**Saved data entries:**
##############################

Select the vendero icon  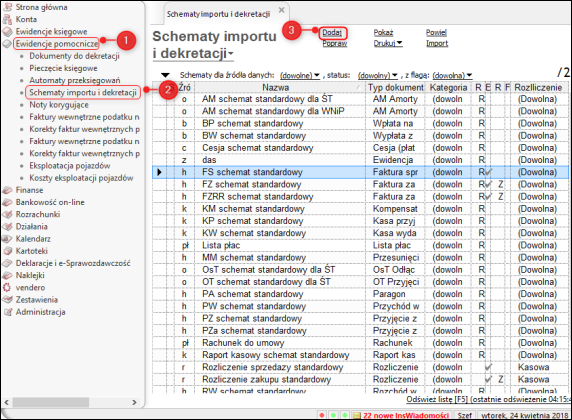pos(7,288)
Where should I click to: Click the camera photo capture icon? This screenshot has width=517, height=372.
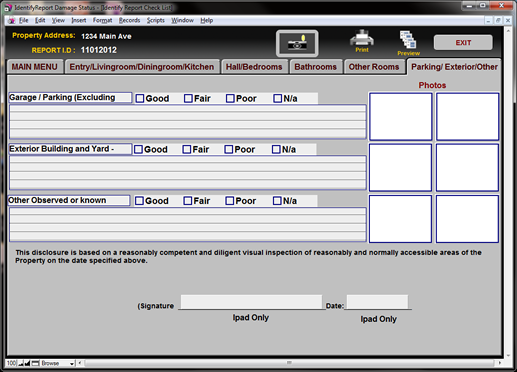point(297,43)
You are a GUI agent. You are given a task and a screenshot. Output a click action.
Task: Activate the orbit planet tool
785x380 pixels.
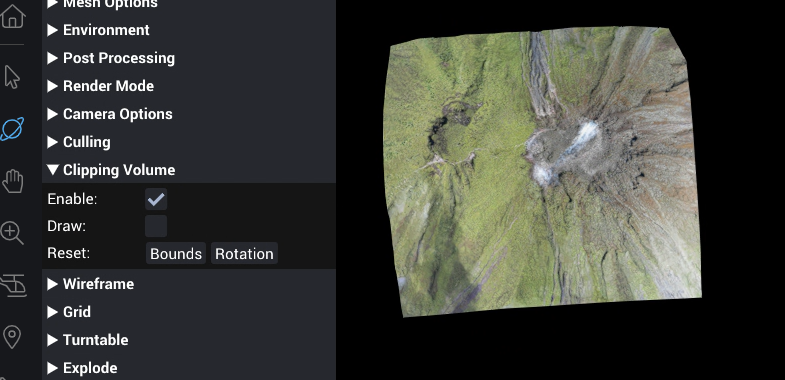[x=12, y=129]
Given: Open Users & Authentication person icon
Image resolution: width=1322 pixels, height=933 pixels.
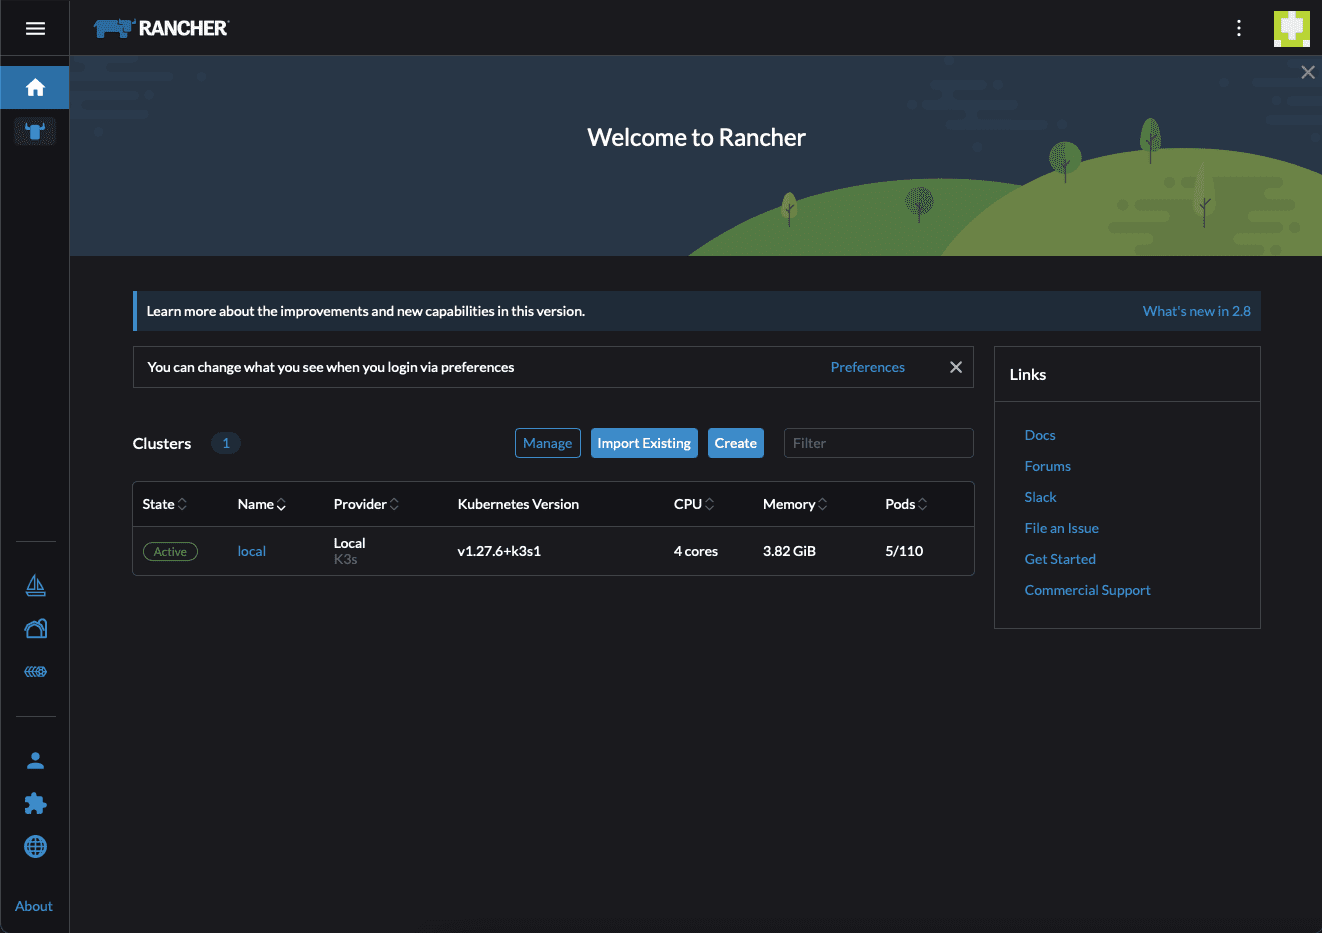Looking at the screenshot, I should pos(35,761).
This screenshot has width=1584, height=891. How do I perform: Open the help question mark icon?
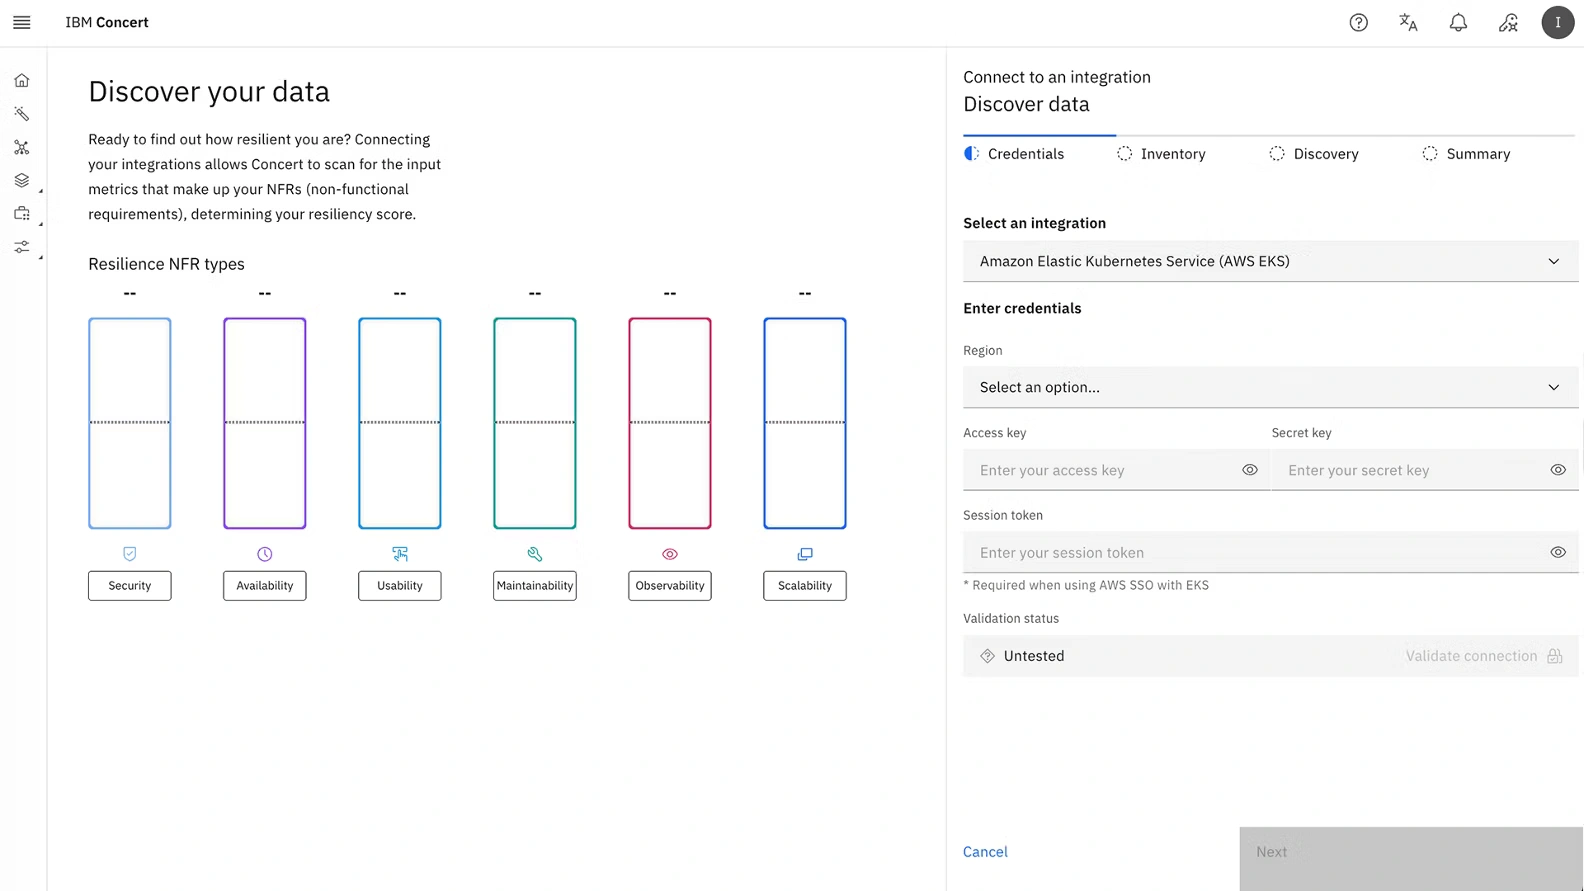pos(1358,22)
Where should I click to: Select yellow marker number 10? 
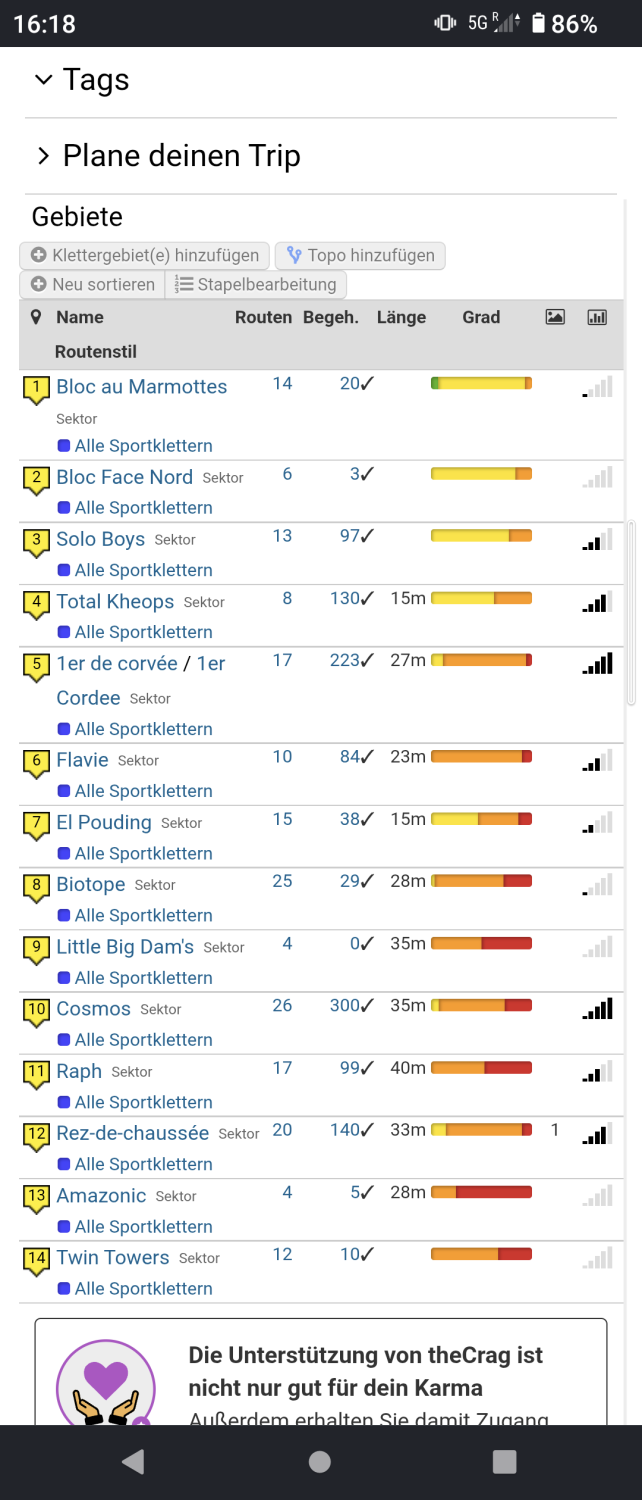(x=37, y=1012)
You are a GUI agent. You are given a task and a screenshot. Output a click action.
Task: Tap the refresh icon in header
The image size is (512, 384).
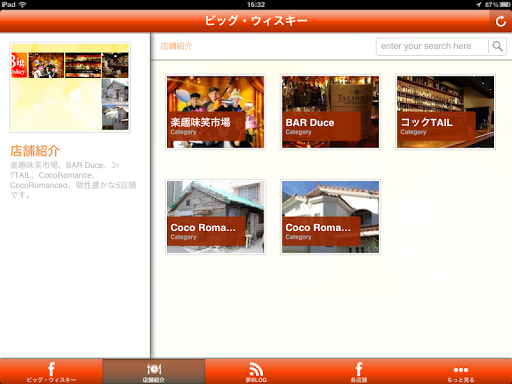(x=500, y=21)
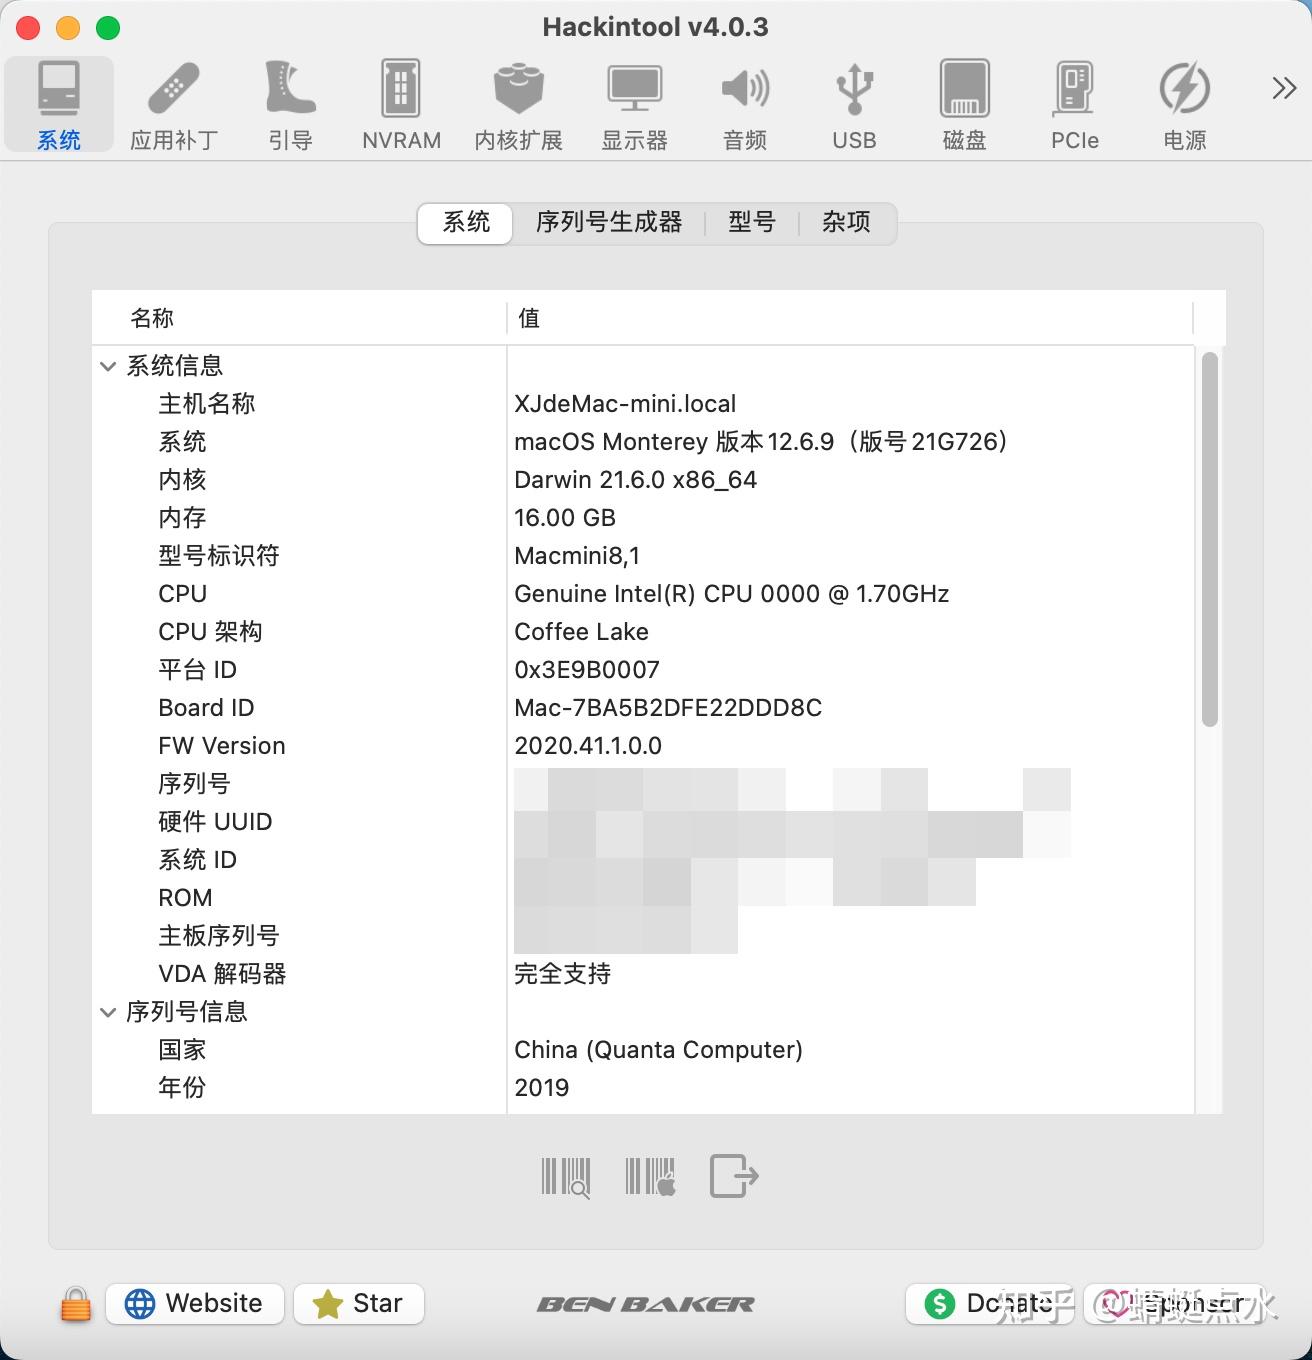Select the 引导 (boot) section

click(x=289, y=100)
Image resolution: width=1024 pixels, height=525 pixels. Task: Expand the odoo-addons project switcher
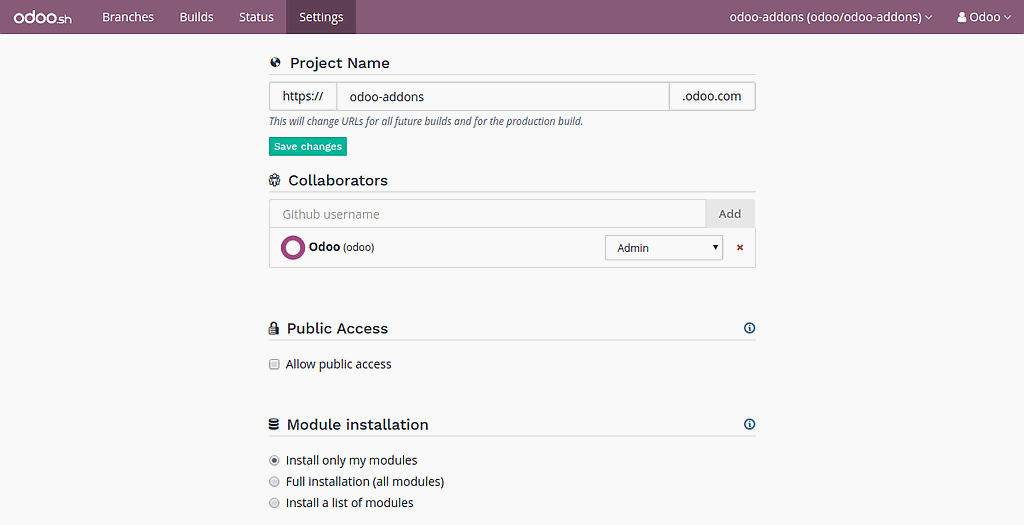click(x=830, y=17)
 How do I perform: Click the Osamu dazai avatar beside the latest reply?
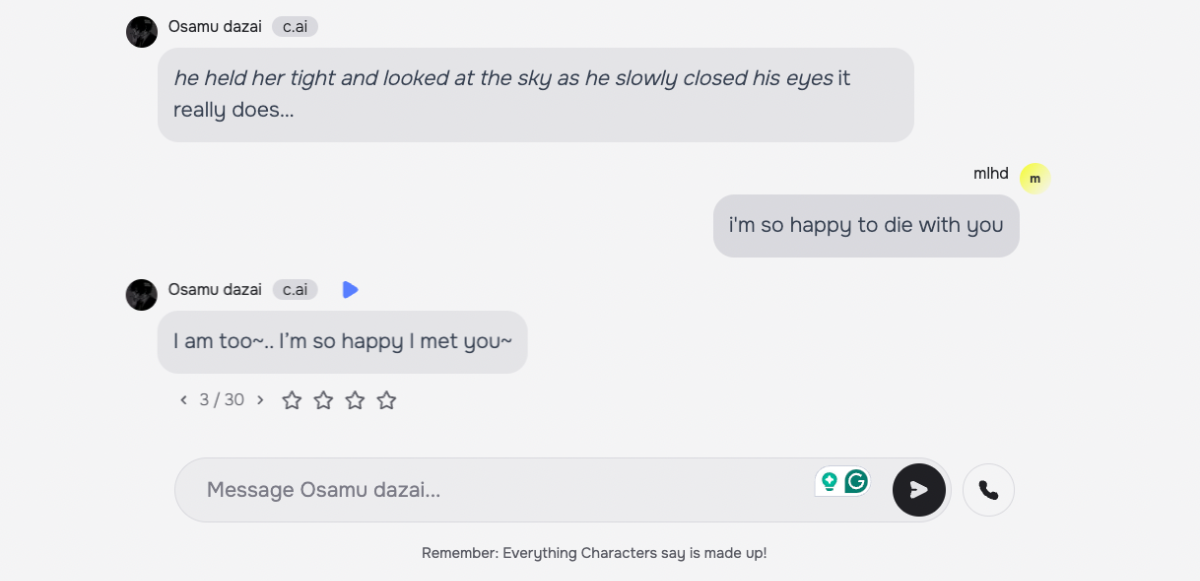point(142,295)
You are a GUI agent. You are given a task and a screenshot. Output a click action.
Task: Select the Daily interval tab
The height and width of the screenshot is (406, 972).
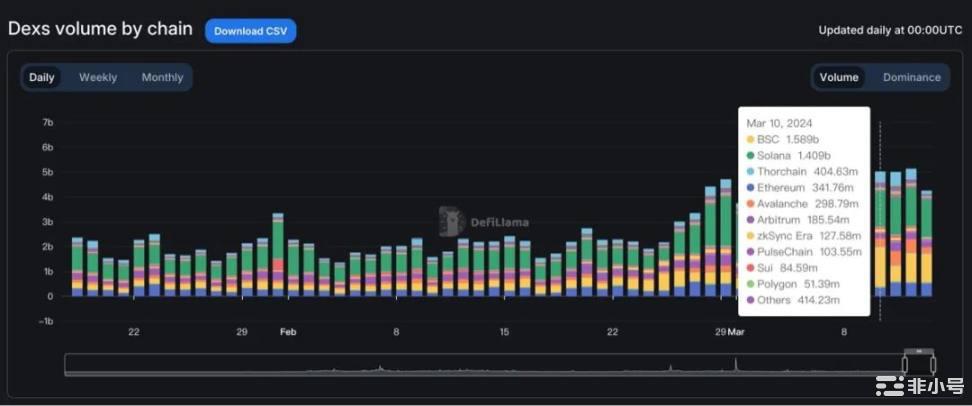click(x=42, y=78)
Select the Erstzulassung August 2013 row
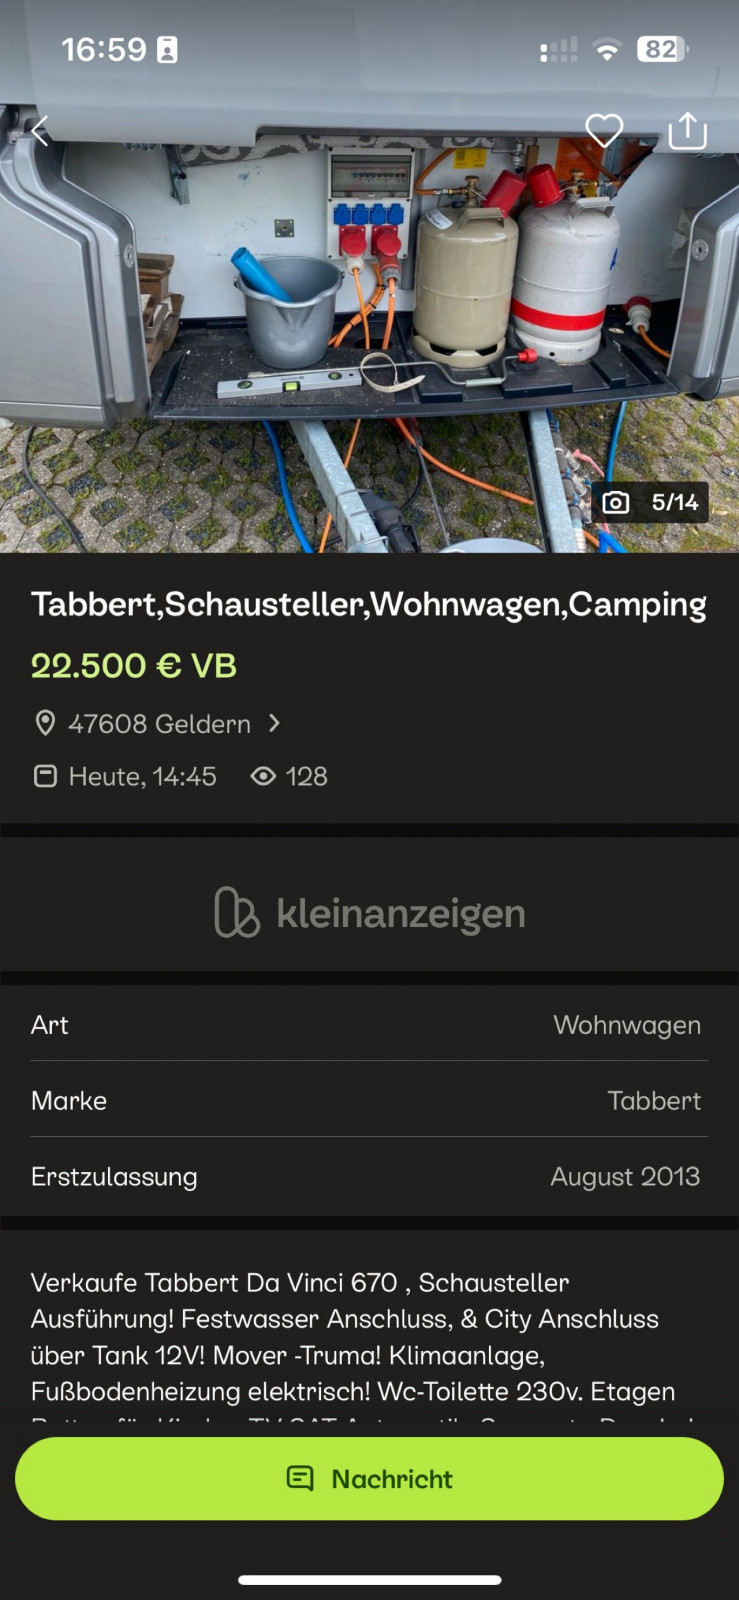The height and width of the screenshot is (1600, 739). coord(369,1176)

##############################

From the data above, return only the lines starting at the line that holds "Task: Activate the orbit planet tool" and ending at the line that holds "Task: Select the Daily interval tab", word for word and without pictures.

Task: Activate the orbit planet tool
785x380 pixels.
[x=12, y=129]
Given: Open Users & Authentication person icon
Image resolution: width=1322 pixels, height=933 pixels.
Looking at the screenshot, I should pos(35,761).
This screenshot has width=1584, height=891. How do I perform: Open the help question mark icon?
pos(1358,22)
Where should I click to: Select yellow marker number 10? 
(x=37, y=1012)
You are a GUI agent. You are given a task and a screenshot. Output a click action.
Task: Tap the refresh icon in header
The image size is (512, 384).
(x=500, y=21)
Select the 引导 (boot) section

click(x=289, y=100)
Image resolution: width=1024 pixels, height=525 pixels. Task: Expand the odoo-addons project switcher
click(x=830, y=17)
 How do I perform: Click the Osamu dazai avatar beside the latest reply?
point(142,295)
You are a GUI agent. You are given a task and a screenshot. Output a click action.
Task: Select the Daily interval tab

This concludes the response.